# Exercise prompt
What is needed is an exact copy of every line from the one with "The height and" to the end of the entries below, without the pictures.

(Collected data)

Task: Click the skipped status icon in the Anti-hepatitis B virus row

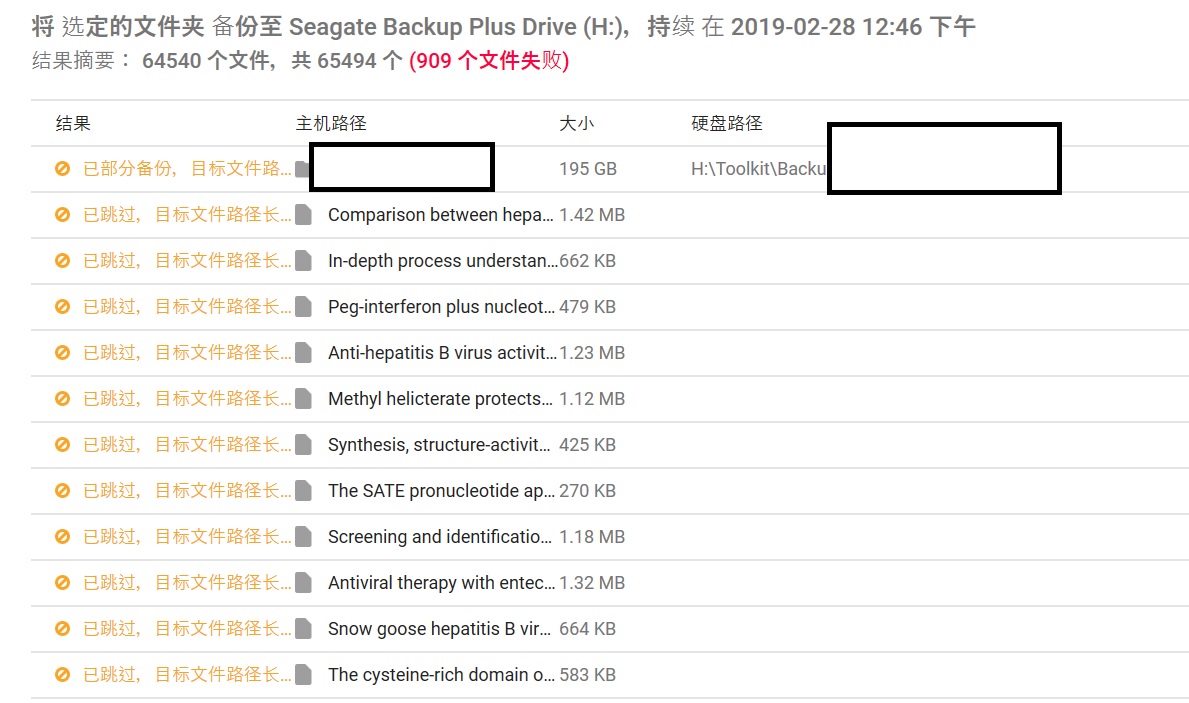Action: click(62, 353)
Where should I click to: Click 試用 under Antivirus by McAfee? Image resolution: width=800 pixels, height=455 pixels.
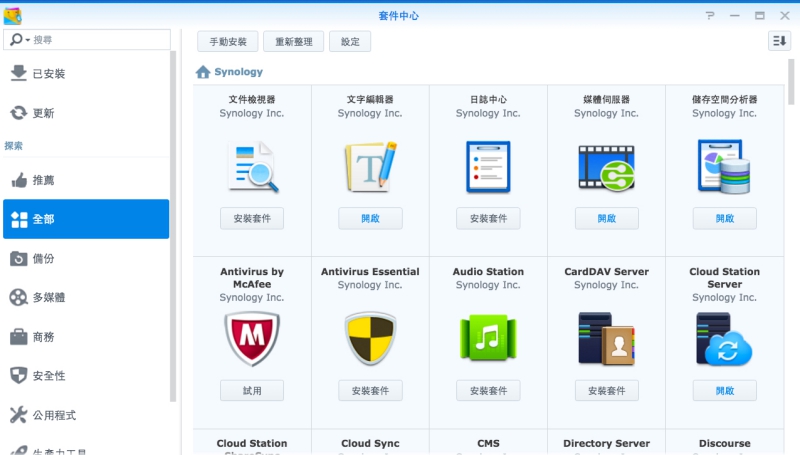(252, 390)
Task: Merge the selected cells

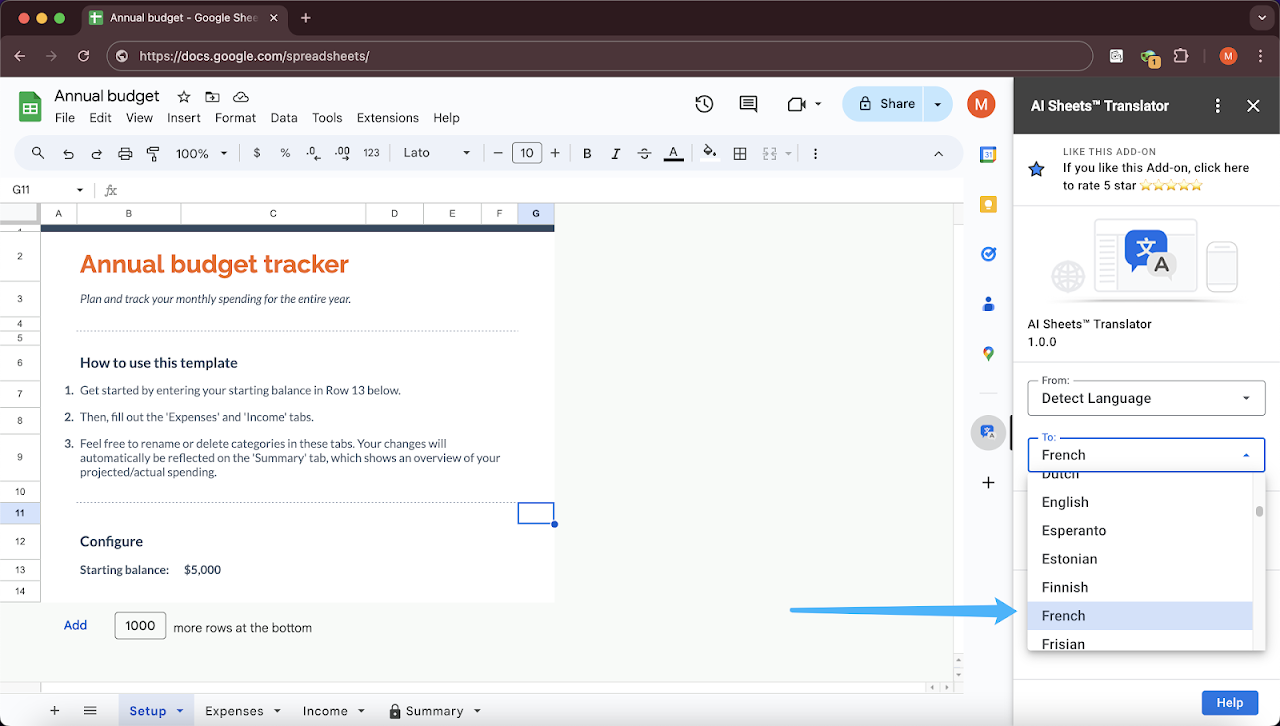Action: click(x=767, y=153)
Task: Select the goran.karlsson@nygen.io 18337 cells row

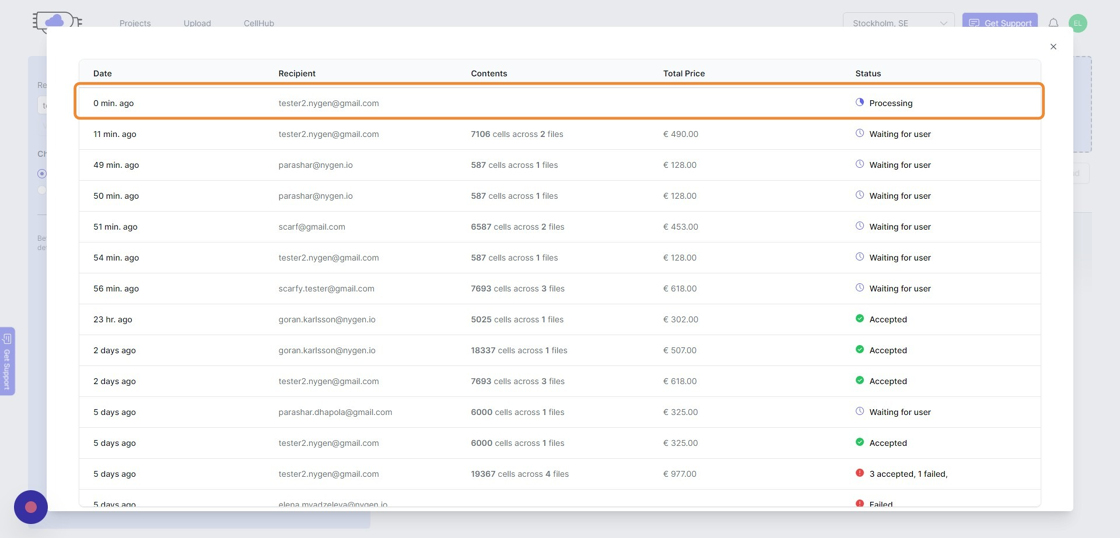Action: 559,350
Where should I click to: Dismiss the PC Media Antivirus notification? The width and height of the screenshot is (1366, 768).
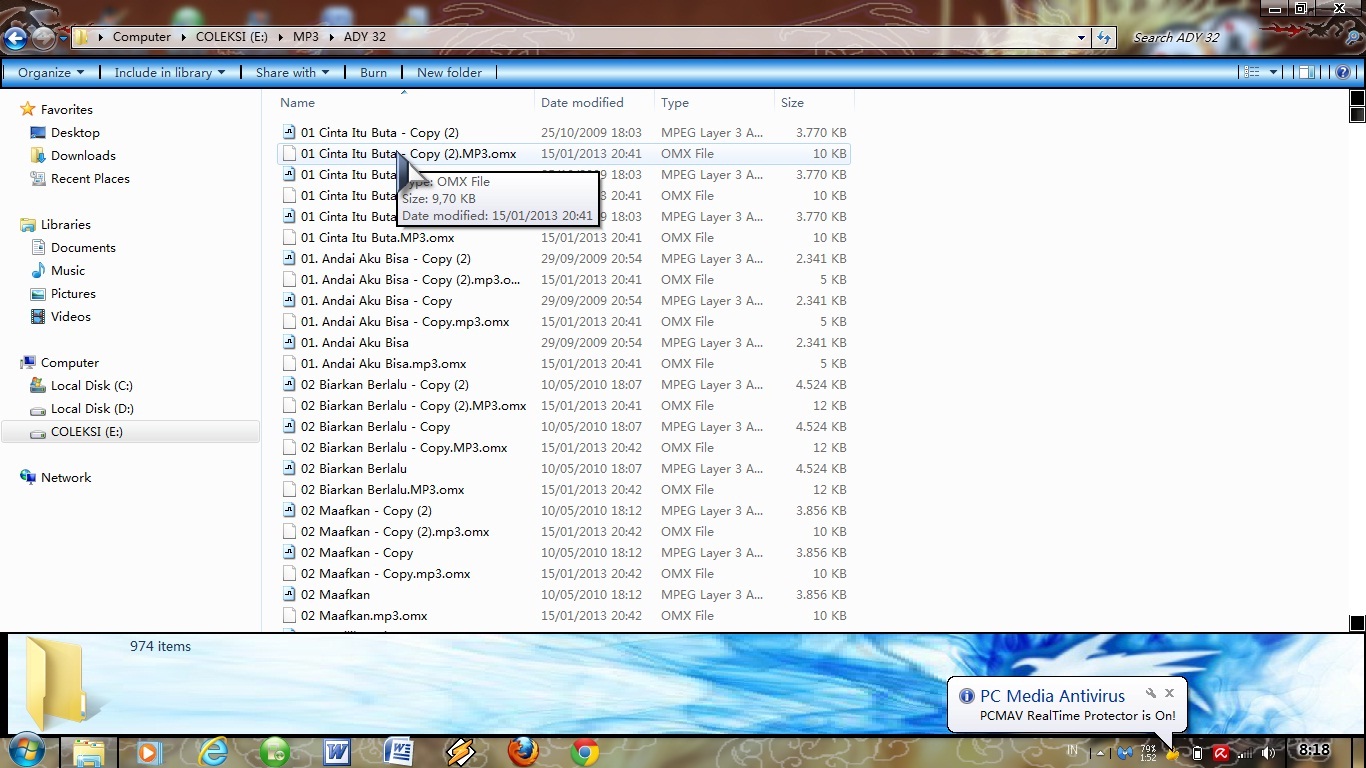(1169, 692)
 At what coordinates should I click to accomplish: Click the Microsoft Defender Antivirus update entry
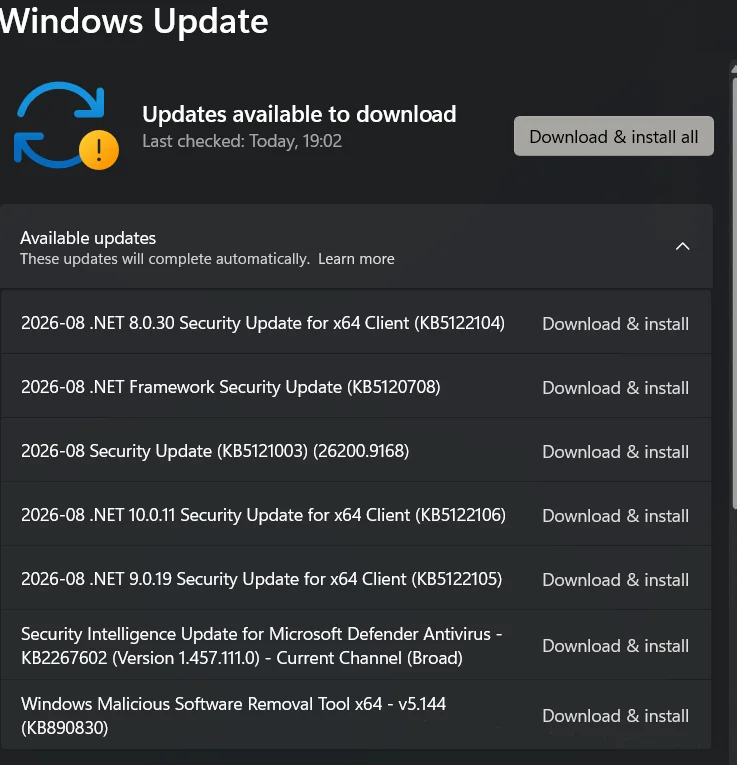point(261,645)
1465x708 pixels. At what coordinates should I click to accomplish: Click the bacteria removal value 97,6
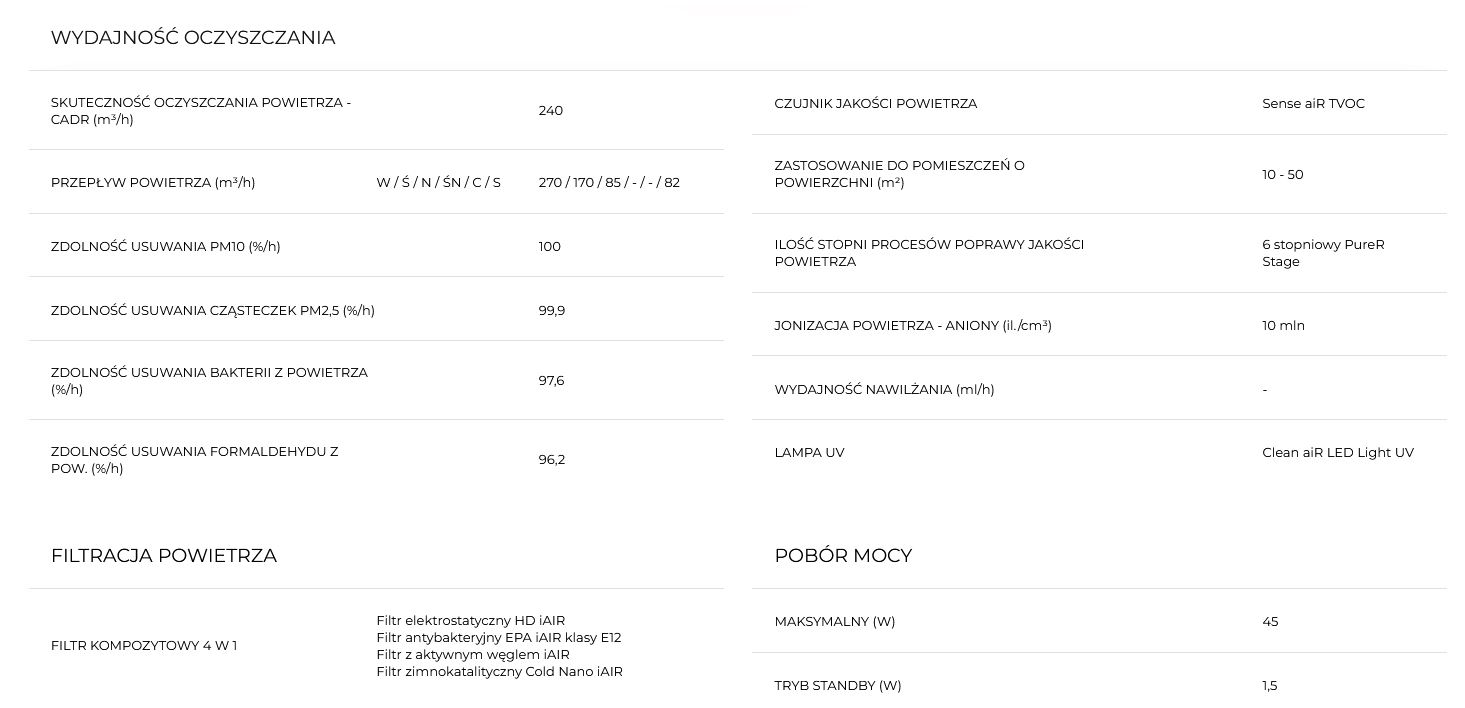click(x=551, y=381)
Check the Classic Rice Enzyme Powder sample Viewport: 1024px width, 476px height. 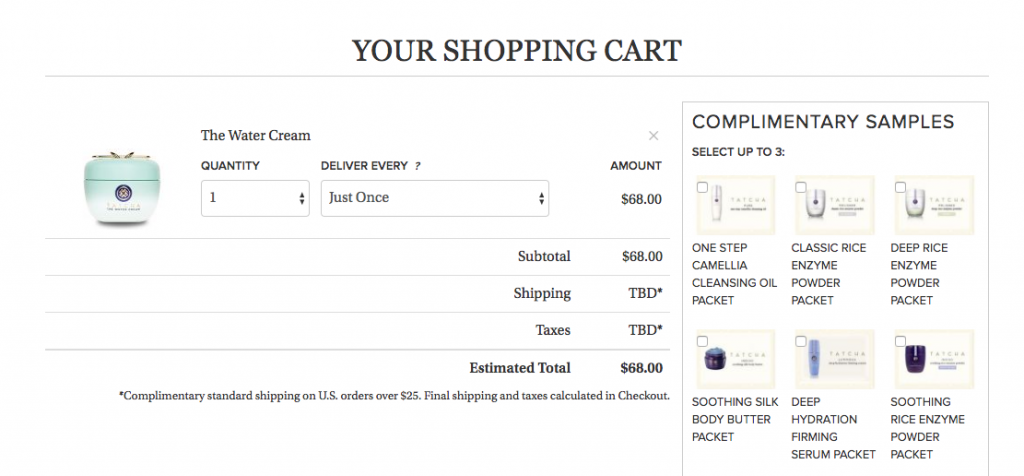801,187
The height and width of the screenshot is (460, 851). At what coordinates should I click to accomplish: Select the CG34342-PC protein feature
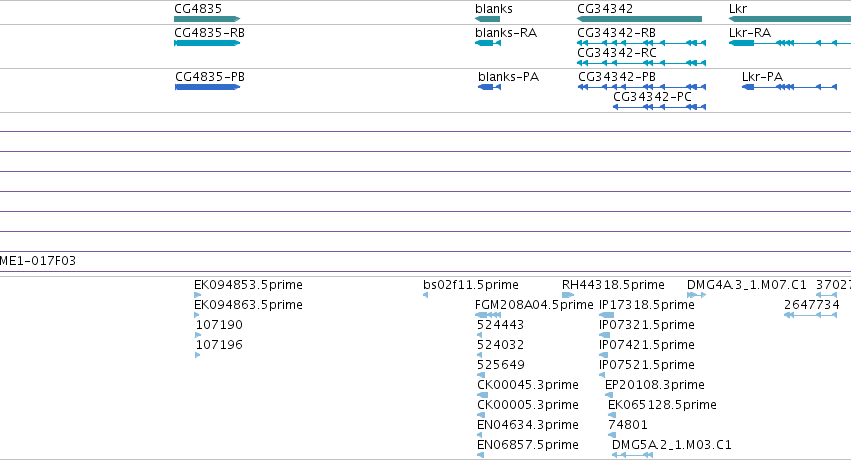(x=659, y=107)
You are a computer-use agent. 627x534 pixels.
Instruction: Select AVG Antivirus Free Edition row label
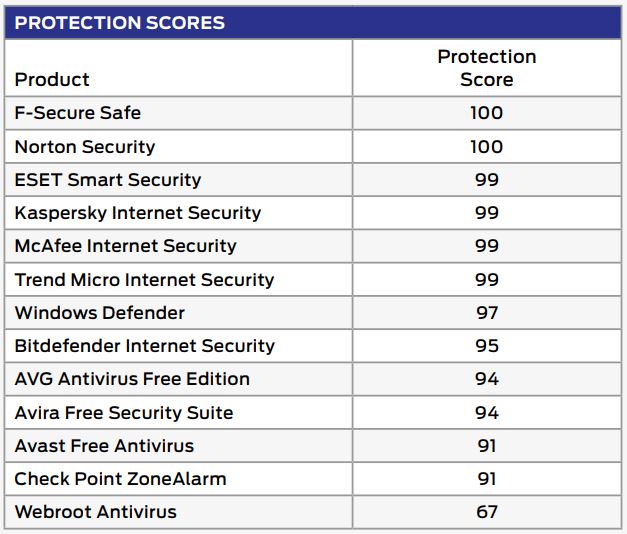(x=132, y=379)
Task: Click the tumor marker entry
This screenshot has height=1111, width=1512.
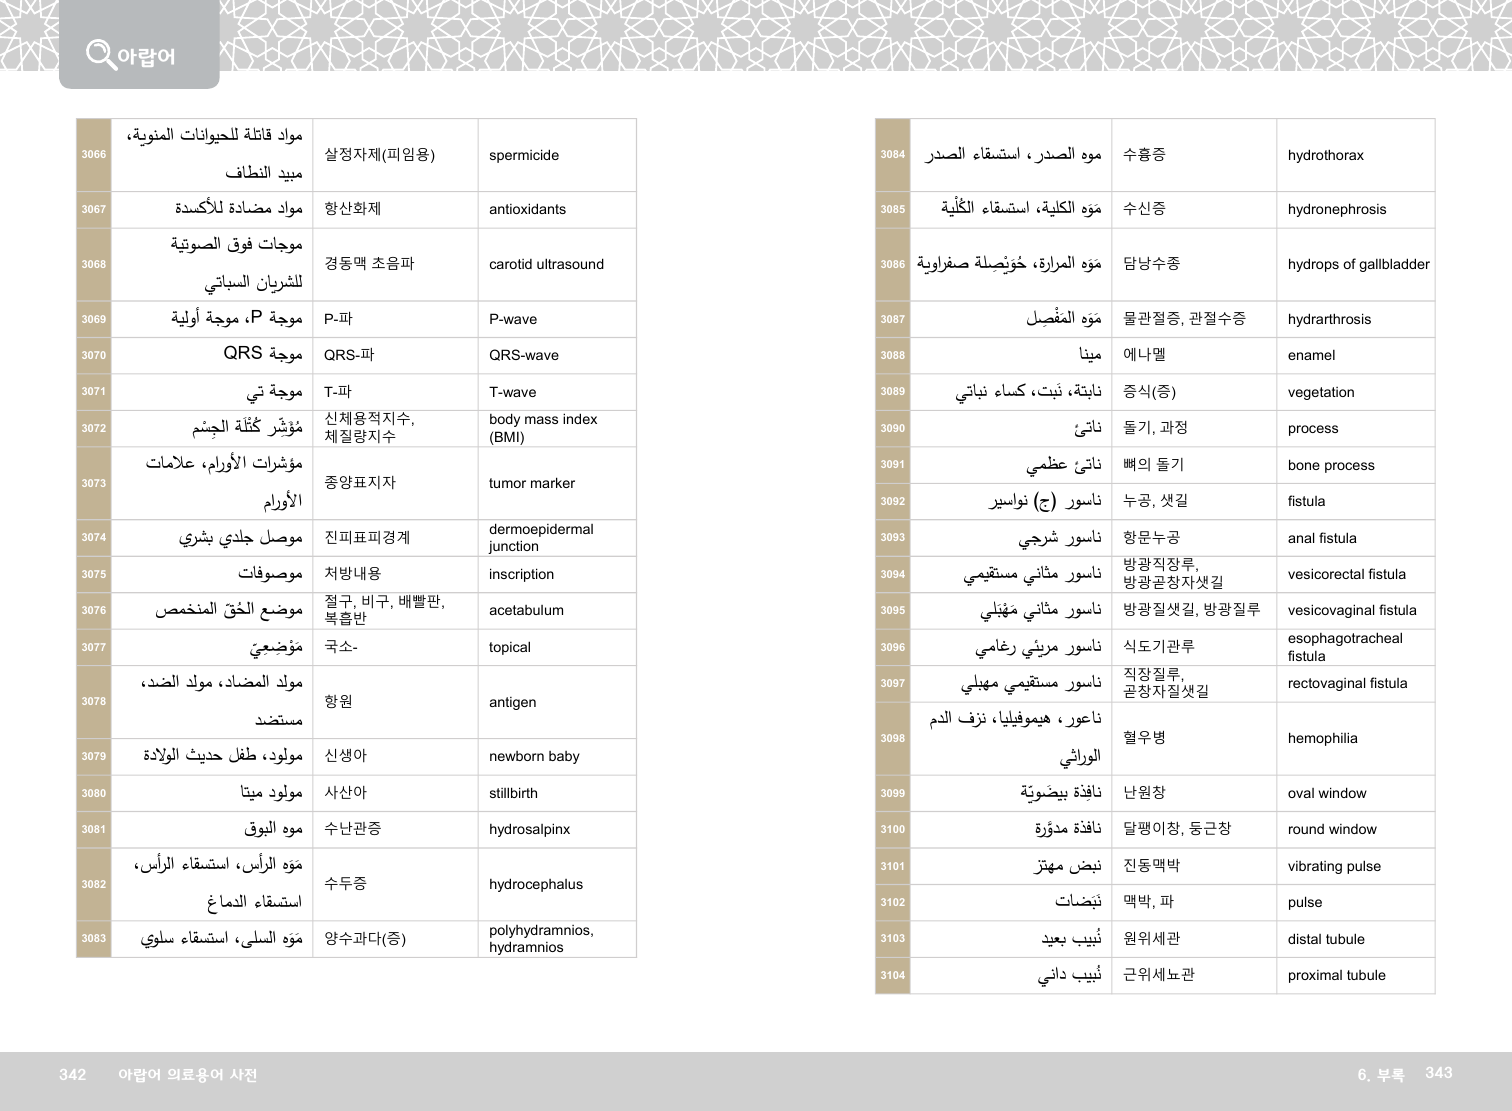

# Exercise output
The height and width of the screenshot is (460, 851). At what coordinates should I click to accomplish: Select the CG34342-PC protein feature
(x=659, y=107)
You are a computer-use agent. 627x534 pixels.
Instruction: Select AVG Antivirus Free Edition row label
(x=132, y=379)
Task: Click the tumor marker entry
This screenshot has height=1111, width=1512.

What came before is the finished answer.